快速图遍历
线性时间内解决图问题
引言
在我的最后一个应用中,我需要将一个图分割成两个或多个平衡的深度子图。这是一个运动学链,每一个不对称意味着需要多乘两个矩阵。所以我一直在寻找能够做到这一点的算法,但找到的任何算法都无法直接应用于我的情况,除非付出巨大的适配工作量。因此,我开发了一种新的算法,它几乎适用于所有问题(分割、最短路径等),并且能在线性时间内完成。我将其称为“湖中石子的算法”。如果我理解正确的话,它将一个NP-hard问题简化为线性问题。(我不是信息论专家……但这个算法确实有效……非常有效)
Using the Code
它非常简单。我们不是沿着路径移动,而是沿着节点的半径移动。这就是我将其称为湖中石子的原因。它的工作原理就像从石子激起的波纹一样。为了保存我们在前进过程中遇到的所有节点,我们需要构建一个合适的数据结构:一棵树。但我们不是用同一棵树来构建,而是使用另一种数据结构,即指向树的最后一层叶子节点的指针数组。在每次碰撞时,我们进行相应的考虑。例如:如果我们正在搜索最短路径,我们将修剪掉最长的路径。如果我们试图分割图,我们将节点分配到树的左分支而不是右分支,依此类推。
//
// Let us create our graph:
struct graph{
unsigned index;
relation* *relations;
unsigned relations_count;
char isflaged;
void *mydata;
}
struct relation
{
unsigned index;
struct graph*node;
void *otherdata;
relation*counterrelation;
}
这是我们的图,我们假设你已经在某个地方存储了你的图的数组。我们的求解器将如下所示
// Let us create our solver:
struct tree_solver{
struct graph*node;
unsigned n;//relations count departing from here except the parent
unsigned buffer;//it is going to create an amount of slots
//enough to contain all the relations, except the parent, but
//due our pruning criteria, it can be bigger than the effective count of leafs
struct tree_solver**leafs;
struct tree_solver*parent;
//struct tree_solver *last_hub; if you want pruning efficiently
double my_comparedata; //the count, the depth, whatever you want
char stop;
}
struct tree_solver * new_leaf(struct tree_solver *parent, struct graph *node)
{
struct tree_solver *ts=(struct tree_solver *)malloc(sizeof(struct tree_solver));
ts->node=node;
ts->stop=0;
ts->n=0;
ts->buffer=node->relations_count-1;
ts->parent=parent;
ts->leafs=(struct tree_solver*)calloc(ts->buffer;sizeof(struct tree_solver);
ts->my_comparadata+=parent?parent->my_comparedata:0;//some operation here
}
int next_row(struct tree_solver **reg, unsigned *reg_count)
{
unsigned rcount=*reg_count; //is better to save in another variable
//because reg_count is going to increase in this function
//and some branches are going faster than others
int i,j,second,res;
struct tree_solver *temp;
for(i=0;i < rcount;i++)
{
second=0;
res=0;
temp=reg[i];
if(reg[i]->stop) continue;
if(reg[i]->node->isflaged)
// do whatever you want here.
//in my case I switch reg[i] to stop;
//If comes here, you are sure it is an recent collision
for (j=0;j < temp->node->relations_count;j++)

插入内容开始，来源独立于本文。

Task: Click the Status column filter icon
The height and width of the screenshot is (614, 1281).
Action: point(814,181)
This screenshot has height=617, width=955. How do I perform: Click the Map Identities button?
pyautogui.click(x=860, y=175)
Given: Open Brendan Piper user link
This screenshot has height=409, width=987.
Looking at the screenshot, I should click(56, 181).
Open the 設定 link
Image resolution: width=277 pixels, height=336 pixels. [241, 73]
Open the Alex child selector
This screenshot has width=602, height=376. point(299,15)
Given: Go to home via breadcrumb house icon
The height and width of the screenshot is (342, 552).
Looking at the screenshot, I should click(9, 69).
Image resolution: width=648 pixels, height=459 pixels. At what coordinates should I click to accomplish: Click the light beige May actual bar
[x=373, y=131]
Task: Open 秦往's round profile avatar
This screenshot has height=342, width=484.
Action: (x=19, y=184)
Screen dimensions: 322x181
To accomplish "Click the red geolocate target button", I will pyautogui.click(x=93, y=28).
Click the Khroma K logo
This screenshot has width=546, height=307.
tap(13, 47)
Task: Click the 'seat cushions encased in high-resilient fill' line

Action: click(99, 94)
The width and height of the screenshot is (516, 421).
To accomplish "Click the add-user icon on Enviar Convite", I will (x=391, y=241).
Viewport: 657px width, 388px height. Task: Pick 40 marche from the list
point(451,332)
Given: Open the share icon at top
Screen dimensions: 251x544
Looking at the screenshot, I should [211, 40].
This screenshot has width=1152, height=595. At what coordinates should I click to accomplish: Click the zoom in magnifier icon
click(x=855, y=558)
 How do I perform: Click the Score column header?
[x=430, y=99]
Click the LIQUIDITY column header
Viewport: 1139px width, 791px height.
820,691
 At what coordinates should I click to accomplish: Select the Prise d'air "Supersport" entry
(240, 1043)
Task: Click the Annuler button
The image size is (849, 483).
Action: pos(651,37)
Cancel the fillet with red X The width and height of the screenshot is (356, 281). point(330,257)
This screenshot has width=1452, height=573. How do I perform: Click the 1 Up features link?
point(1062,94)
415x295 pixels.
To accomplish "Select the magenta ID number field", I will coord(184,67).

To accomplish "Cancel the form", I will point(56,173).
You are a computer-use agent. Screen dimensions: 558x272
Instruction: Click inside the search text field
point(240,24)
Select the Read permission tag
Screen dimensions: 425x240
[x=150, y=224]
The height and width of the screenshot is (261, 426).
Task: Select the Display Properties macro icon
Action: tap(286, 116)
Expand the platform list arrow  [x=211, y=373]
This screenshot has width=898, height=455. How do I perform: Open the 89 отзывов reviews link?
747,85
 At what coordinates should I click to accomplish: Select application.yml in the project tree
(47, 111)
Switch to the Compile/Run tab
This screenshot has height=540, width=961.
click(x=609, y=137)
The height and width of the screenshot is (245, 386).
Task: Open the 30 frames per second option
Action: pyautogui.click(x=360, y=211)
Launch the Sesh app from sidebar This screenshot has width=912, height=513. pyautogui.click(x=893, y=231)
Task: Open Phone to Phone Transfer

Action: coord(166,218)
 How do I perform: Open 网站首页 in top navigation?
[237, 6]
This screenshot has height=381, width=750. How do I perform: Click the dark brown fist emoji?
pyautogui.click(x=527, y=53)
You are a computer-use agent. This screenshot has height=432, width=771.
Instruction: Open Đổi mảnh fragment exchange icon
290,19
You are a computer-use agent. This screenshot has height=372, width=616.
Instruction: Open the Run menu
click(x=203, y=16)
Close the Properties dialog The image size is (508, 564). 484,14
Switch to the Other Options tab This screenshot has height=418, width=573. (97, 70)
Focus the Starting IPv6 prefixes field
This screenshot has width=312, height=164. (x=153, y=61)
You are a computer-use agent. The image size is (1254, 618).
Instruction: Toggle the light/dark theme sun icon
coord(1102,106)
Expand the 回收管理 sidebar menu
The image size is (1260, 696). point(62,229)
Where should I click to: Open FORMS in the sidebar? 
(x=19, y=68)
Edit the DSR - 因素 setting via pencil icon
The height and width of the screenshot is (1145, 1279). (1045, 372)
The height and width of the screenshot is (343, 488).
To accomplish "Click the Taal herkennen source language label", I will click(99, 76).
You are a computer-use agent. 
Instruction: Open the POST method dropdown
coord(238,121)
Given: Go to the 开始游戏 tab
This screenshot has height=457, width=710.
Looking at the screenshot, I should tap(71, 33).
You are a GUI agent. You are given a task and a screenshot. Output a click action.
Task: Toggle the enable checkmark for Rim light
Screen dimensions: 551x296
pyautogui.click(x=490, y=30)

if (temp->node->relations[j]
->node!=temp->parent->node) // I avoid to get back to my parent
{
temp->leafs[temp->n]=new_leaf(temp,temp->node->relations[j]);
if (second)
reg[(*reg_count)++]=temp->leafs[temp->n++];
else
{
reg[i]=temp->leafs[temp->n++];
second=1;
res=1;
}
}
}
}
struct tree_solver * travers(struct graph *root)
{
unsgigned reg_count=0;
struct tree_solver *ts=new_leaf(NULL, root);
//supposed you have some where an node_count declared,
//we are going to create an array of pointers
// to the last leafs. The worst scenario is exactly node_count big,
//an full flat graph. For small
// graphs we can assume it as size. For bigger ones, may be you create a buffer,
// reallocate and so on
struct tree_solver **reg=(struct tree_solver **)malloc(sizeof(struct tree_solver*) *node_count);
reg[0]=ts;reg_count++;
while(next_row(reg,& reg_count)
;
return ts;
}
就这样。经过几个步骤后,你就可以遍历整个图。
历史
这是一个漫长的故事……